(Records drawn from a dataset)
↓↓↓

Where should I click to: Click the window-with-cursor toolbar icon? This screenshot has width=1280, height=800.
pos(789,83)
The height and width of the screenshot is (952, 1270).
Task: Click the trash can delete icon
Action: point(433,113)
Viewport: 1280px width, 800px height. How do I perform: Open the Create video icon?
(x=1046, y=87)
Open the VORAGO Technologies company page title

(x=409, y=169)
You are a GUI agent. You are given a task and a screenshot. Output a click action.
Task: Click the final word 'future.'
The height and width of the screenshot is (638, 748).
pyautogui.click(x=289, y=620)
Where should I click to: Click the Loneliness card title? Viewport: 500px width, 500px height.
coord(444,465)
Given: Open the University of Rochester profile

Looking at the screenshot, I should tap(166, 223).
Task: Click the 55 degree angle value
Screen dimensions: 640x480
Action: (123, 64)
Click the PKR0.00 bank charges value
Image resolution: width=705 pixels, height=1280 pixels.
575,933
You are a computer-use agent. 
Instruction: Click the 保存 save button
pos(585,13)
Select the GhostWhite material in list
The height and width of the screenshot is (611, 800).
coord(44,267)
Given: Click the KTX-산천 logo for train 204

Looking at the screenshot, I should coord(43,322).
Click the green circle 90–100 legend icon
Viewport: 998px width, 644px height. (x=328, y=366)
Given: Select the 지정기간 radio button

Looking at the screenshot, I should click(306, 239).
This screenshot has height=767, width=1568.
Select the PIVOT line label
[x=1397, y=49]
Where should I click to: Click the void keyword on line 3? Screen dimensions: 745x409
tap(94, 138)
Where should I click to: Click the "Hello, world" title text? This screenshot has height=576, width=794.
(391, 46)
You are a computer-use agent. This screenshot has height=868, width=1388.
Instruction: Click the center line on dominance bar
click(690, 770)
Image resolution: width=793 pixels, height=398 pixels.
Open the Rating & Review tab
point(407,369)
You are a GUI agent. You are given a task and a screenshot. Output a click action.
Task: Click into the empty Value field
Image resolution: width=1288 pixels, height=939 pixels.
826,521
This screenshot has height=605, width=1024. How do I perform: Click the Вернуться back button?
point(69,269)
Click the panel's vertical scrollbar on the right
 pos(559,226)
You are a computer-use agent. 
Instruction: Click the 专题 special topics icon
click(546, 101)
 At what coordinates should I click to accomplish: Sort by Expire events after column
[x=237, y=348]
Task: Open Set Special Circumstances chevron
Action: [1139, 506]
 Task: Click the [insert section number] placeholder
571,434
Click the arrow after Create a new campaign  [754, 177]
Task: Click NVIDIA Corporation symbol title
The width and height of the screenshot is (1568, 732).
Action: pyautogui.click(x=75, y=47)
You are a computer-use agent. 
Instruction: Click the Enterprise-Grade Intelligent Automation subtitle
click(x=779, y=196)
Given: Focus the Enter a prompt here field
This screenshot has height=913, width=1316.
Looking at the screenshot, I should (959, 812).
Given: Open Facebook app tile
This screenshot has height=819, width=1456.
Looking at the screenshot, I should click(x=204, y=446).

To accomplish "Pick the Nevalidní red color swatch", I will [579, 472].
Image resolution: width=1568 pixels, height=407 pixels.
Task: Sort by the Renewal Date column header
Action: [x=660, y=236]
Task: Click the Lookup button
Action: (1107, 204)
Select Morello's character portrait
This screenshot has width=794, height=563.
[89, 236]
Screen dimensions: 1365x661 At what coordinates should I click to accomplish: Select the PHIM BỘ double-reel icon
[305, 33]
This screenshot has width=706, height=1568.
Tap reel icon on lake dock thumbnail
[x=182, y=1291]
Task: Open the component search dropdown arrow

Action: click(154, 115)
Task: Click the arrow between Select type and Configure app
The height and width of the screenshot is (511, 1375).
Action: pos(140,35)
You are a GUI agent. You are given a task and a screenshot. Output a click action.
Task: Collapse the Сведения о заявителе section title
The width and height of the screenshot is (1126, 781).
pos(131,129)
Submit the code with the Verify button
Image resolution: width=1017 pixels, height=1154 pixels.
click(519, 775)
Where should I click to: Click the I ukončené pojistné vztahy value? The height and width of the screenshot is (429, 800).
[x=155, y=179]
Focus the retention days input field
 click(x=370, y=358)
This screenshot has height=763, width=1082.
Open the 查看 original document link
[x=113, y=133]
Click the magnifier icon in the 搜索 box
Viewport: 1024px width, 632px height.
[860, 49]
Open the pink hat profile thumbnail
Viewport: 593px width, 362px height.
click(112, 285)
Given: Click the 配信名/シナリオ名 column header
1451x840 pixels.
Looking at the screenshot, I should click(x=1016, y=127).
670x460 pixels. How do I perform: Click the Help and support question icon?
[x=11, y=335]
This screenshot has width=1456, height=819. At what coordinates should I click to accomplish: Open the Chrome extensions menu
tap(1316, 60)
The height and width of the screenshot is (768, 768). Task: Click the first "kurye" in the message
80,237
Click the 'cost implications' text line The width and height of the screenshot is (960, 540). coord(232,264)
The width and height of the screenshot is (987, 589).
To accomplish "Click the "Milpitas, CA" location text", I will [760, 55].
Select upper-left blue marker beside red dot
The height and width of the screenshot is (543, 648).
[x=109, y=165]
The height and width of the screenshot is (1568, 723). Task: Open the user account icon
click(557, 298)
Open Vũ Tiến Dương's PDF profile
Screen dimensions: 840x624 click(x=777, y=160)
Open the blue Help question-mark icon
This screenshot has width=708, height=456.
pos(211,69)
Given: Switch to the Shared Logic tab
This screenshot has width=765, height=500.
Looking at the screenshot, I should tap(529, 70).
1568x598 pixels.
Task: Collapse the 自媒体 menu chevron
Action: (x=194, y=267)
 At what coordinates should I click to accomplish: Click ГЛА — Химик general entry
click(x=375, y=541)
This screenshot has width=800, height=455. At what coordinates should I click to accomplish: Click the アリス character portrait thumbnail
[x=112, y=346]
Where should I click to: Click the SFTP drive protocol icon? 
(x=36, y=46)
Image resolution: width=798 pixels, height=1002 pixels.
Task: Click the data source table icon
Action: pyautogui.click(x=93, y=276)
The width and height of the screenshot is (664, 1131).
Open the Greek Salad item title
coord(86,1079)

↑↑↑

- [PROBLEM DETAILS]: Return all of the above records exactly, leaving no line out.

- [YOUR SOLUTION]:
Where should I click to: Click the window-with-cursor toolbar icon? This screenshot has width=1280, height=800.
pos(789,83)
The height and width of the screenshot is (952, 1270).
Task: Click the trash can delete icon
Action: point(433,113)
Viewport: 1280px width, 800px height. How do I perform: Open the Create video icon?
(x=1046, y=87)
Open the VORAGO Technologies company page title

(x=409, y=169)
You are a GUI agent. You are given a task and a screenshot. Output a click action.
Task: Click the final word 'future.'
The height and width of the screenshot is (638, 748).
pyautogui.click(x=289, y=620)
Where should I click to: Click the Loneliness card title? Viewport: 500px width, 500px height.
coord(444,465)
Given: Open the University of Rochester profile

Looking at the screenshot, I should tap(166, 223).
Task: Click the 55 degree angle value
Screen dimensions: 640x480
Action: (123, 64)
Click the PKR0.00 bank charges value
Image resolution: width=705 pixels, height=1280 pixels.
575,933
You are a computer-use agent. 
Instruction: Click the 保存 save button
pos(585,13)
Select the GhostWhite material in list
The height and width of the screenshot is (611, 800).
coord(44,267)
Given: Click the KTX-산천 logo for train 204

Looking at the screenshot, I should coord(43,322).
Click the green circle 90–100 legend icon
Viewport: 998px width, 644px height. (x=328, y=366)
Given: Select the 지정기간 radio button

Looking at the screenshot, I should click(306, 239).
This screenshot has height=767, width=1568.
Select the PIVOT line label
[x=1397, y=49]
Where should I click to: Click the void keyword on line 3? Screen dimensions: 745x409
tap(94, 138)
Where should I click to: Click the "Hello, world" title text? This screenshot has height=576, width=794.
(391, 46)
You are a computer-use agent. This screenshot has height=868, width=1388.
Instruction: Click the center line on dominance bar
click(690, 770)
Image resolution: width=793 pixels, height=398 pixels.
Open the Rating & Review tab
point(407,369)
You are a GUI agent. You are given a task and a screenshot. Output a click action.
Task: Click into the empty Value field
Image resolution: width=1288 pixels, height=939 pixels.
826,521
This screenshot has height=605, width=1024. How do I perform: Click the Вернуться back button?
point(69,269)
Click the panel's vertical scrollbar on the right
 pos(559,226)
You are a computer-use agent. 
Instruction: Click the 专题 special topics icon
click(546, 101)
 At what coordinates should I click to accomplish: Sort by Expire events after column
[x=237, y=348]
Task: Open Set Special Circumstances chevron
Action: [1139, 506]
 Task: Click the [insert section number] placeholder
571,434
Click the arrow after Create a new campaign  [754, 177]
Task: Click NVIDIA Corporation symbol title
The width and height of the screenshot is (1568, 732).
Action: pyautogui.click(x=75, y=47)
You are a computer-use agent. 
Instruction: Click the Enterprise-Grade Intelligent Automation subtitle
click(x=779, y=196)
Given: Focus the Enter a prompt here field
This screenshot has height=913, width=1316.
Looking at the screenshot, I should (959, 812).
Given: Open Facebook app tile
This screenshot has height=819, width=1456.
Looking at the screenshot, I should click(x=204, y=446).

To accomplish "Pick the Nevalidní red color swatch", I will [579, 472].
Image resolution: width=1568 pixels, height=407 pixels.
Task: Sort by the Renewal Date column header
Action: [x=660, y=236]
Task: Click the Lookup button
Action: (1107, 204)
Select Morello's character portrait
This screenshot has width=794, height=563.
[89, 236]
Screen dimensions: 1365x661 At what coordinates should I click to accomplish: Select the PHIM BỘ double-reel icon
[305, 33]
This screenshot has width=706, height=1568.
Tap reel icon on lake dock thumbnail
[x=182, y=1291]
Task: Open the component search dropdown arrow

Action: click(154, 115)
Task: Click the arrow between Select type and Configure app
The height and width of the screenshot is (511, 1375).
Action: pos(140,35)
You are a GUI agent. You are given a task and a screenshot. Output a click action.
Task: Collapse the Сведения о заявителе section title
The width and height of the screenshot is (1126, 781).
pos(131,129)
Submit the code with the Verify button
Image resolution: width=1017 pixels, height=1154 pixels.
click(519, 775)
Where should I click to: Click the I ukončené pojistné vztahy value? The height and width of the screenshot is (429, 800).
[x=155, y=179]
Focus the retention days input field
 click(x=370, y=358)
This screenshot has height=763, width=1082.
Open the 查看 original document link
[x=113, y=133]
Click the magnifier icon in the 搜索 box
Viewport: 1024px width, 632px height.
[860, 49]
Open the pink hat profile thumbnail
Viewport: 593px width, 362px height.
click(112, 285)
Given: Click the 配信名/シナリオ名 column header
1451x840 pixels.
Looking at the screenshot, I should click(x=1016, y=127).
670x460 pixels. How do I perform: Click the Help and support question icon?
[x=11, y=335]
This screenshot has width=1456, height=819. At what coordinates should I click to accomplish: Open the Chrome extensions menu
tap(1316, 60)
The height and width of the screenshot is (768, 768). Task: Click the first "kurye" in the message
80,237
Click the 'cost implications' text line The width and height of the screenshot is (960, 540). coord(232,264)
The width and height of the screenshot is (987, 589).
To accomplish "Click the "Milpitas, CA" location text", I will [760, 55].
Select upper-left blue marker beside red dot
The height and width of the screenshot is (543, 648).
[x=109, y=165]
The height and width of the screenshot is (1568, 723). Task: Open the user account icon
click(557, 298)
Open Vũ Tiến Dương's PDF profile
Screen dimensions: 840x624 click(x=777, y=160)
Open the blue Help question-mark icon
This screenshot has width=708, height=456.
pos(211,69)
Given: Switch to the Shared Logic tab
This screenshot has width=765, height=500.
Looking at the screenshot, I should tap(529, 70).
1568x598 pixels.
Task: Collapse the 自媒体 menu chevron
Action: (x=194, y=267)
 At what coordinates should I click to accomplish: Click ГЛА — Химик general entry
click(x=375, y=541)
This screenshot has width=800, height=455. At what coordinates should I click to accomplish: Click the アリス character portrait thumbnail
[x=112, y=346]
Where should I click to: Click the SFTP drive protocol icon? 
(x=36, y=46)
Image resolution: width=798 pixels, height=1002 pixels.
Task: Click the data source table icon
Action: pyautogui.click(x=93, y=276)
The width and height of the screenshot is (664, 1131).
Open the Greek Salad item title
coord(86,1079)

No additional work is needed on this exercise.